Reproduce verbatim the line containing "Expand 更多 for 网吧频道 section" and every line that follows it through the end of the entries below, omitting all pictures.

Saved data entries
• • • • • • •
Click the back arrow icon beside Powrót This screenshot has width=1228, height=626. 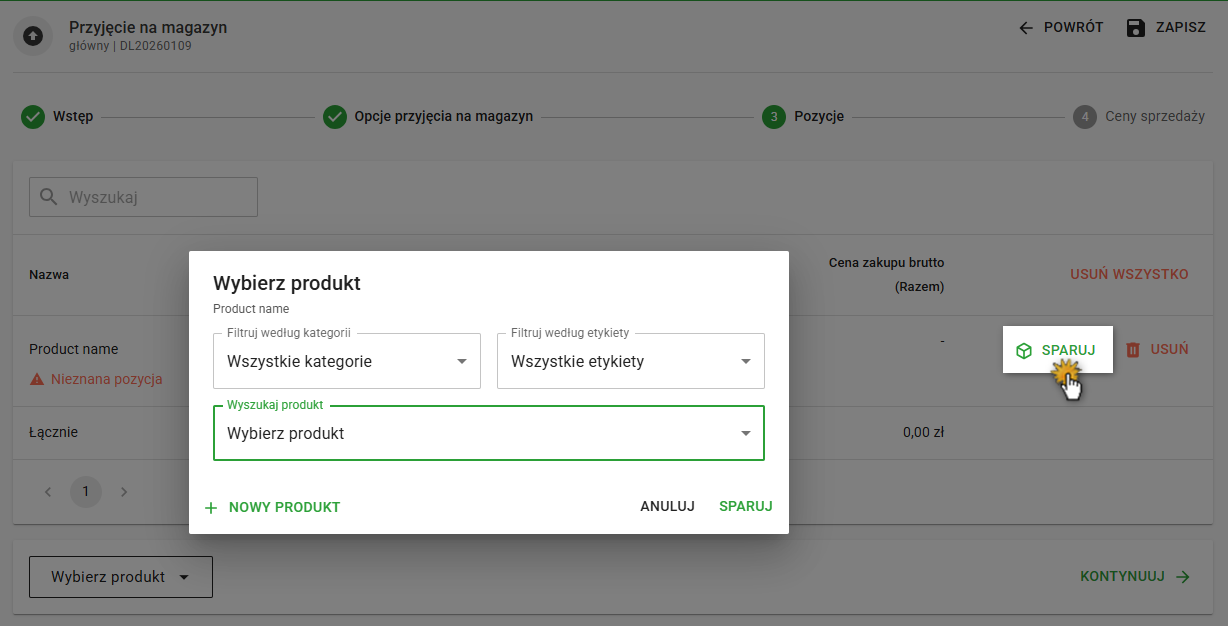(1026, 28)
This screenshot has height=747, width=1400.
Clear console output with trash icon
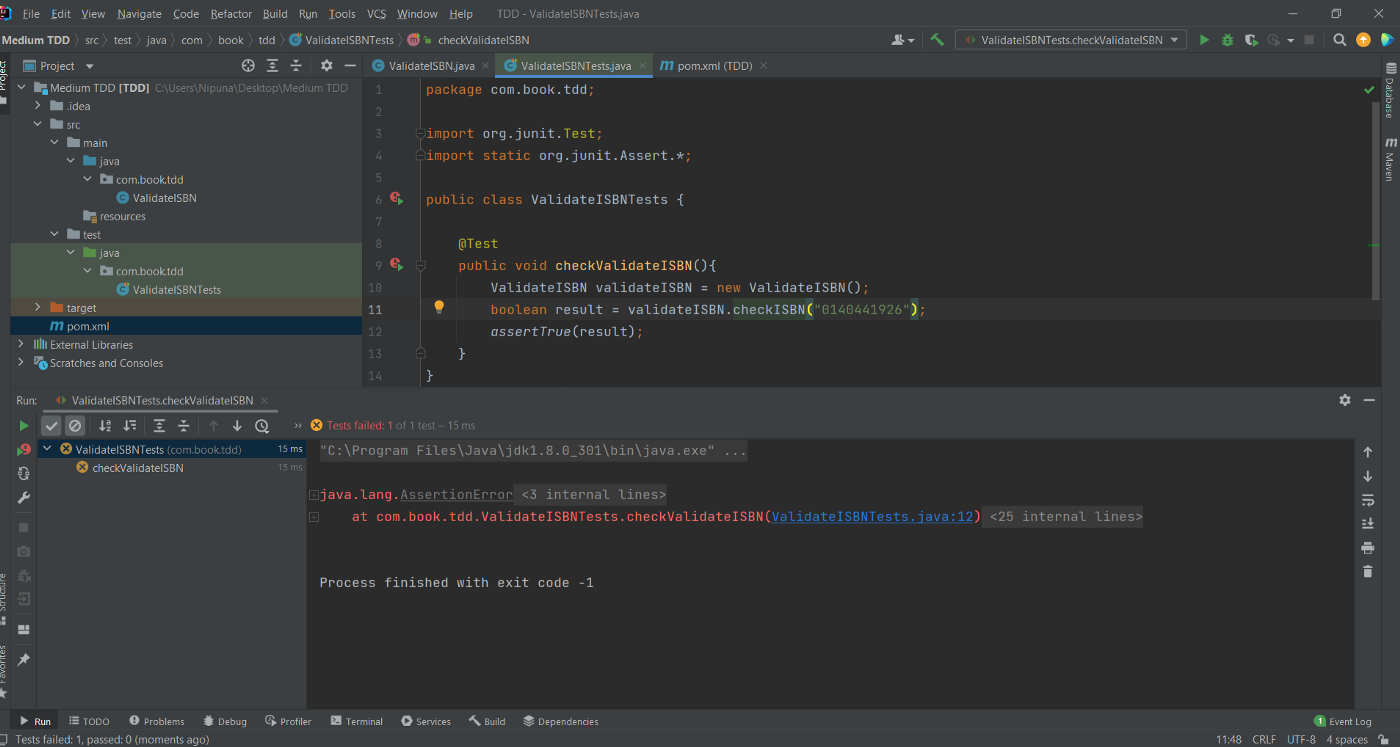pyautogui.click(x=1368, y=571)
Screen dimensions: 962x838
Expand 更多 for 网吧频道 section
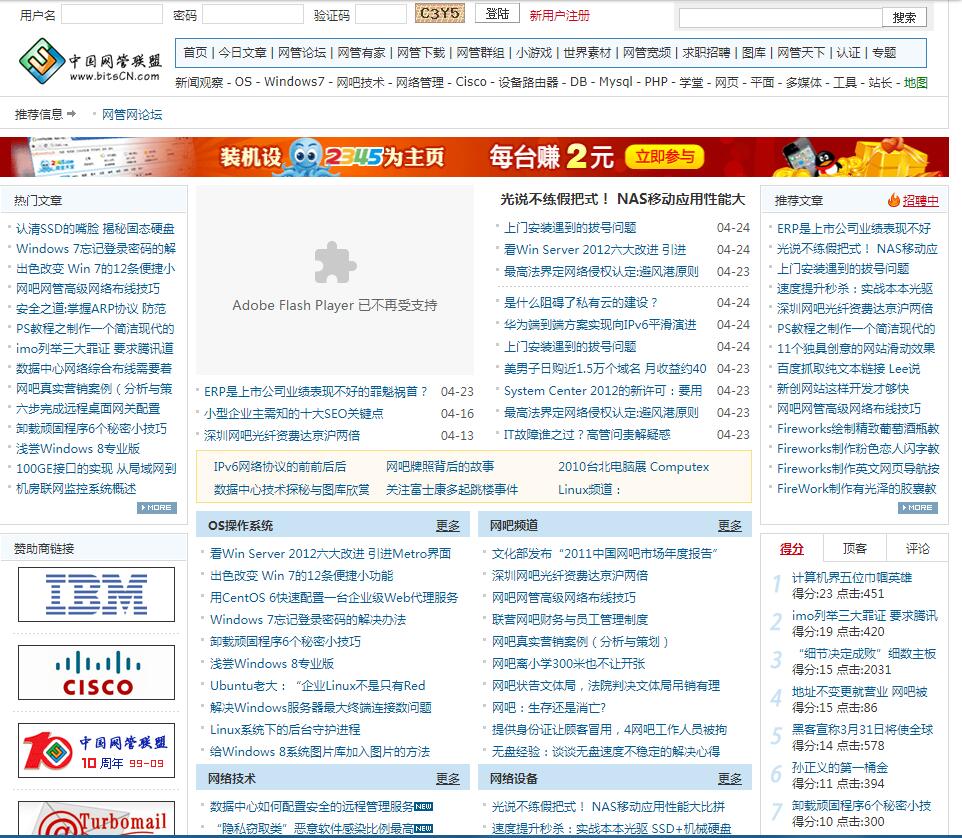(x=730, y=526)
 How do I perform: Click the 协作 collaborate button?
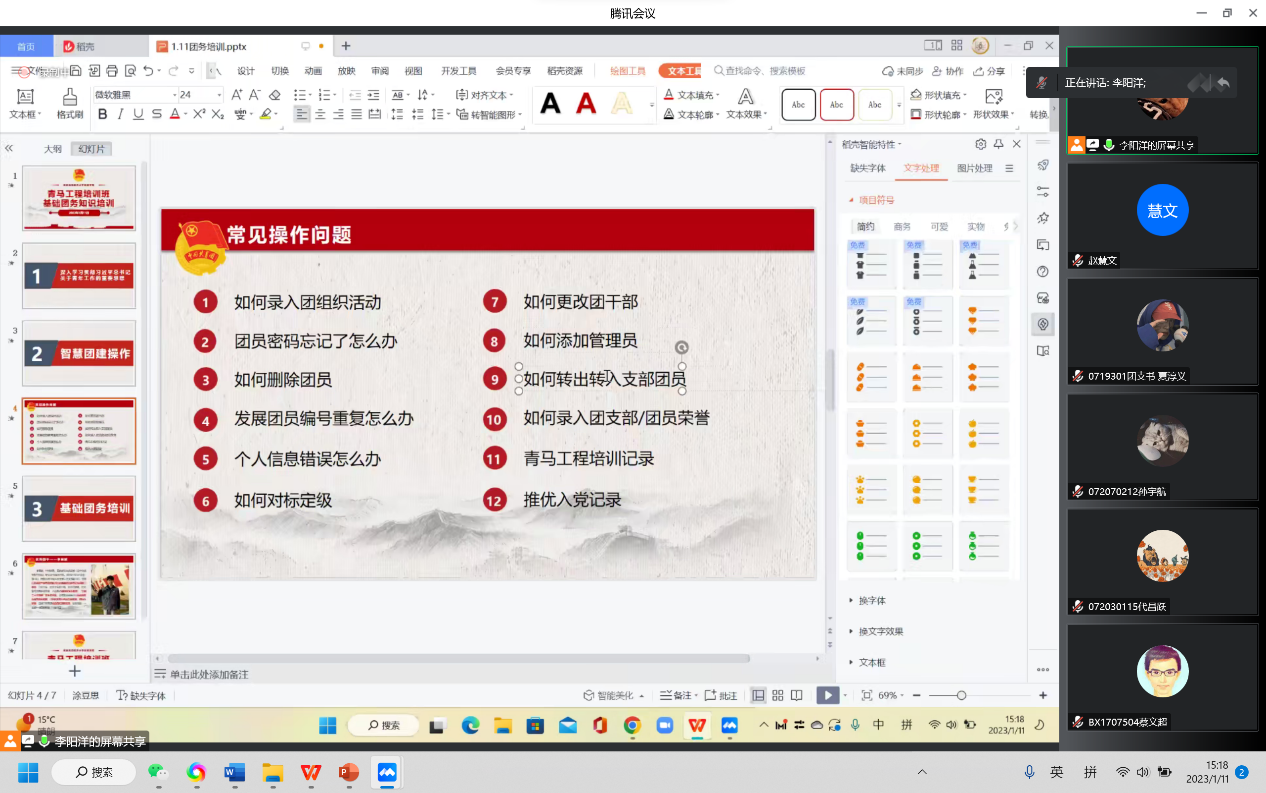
• • • • • • •
*REPLY TO THE TASK*.
Expand 更多 for 网吧频道 section
(x=730, y=526)
 How do I perform: Click the 协作 collaborate button?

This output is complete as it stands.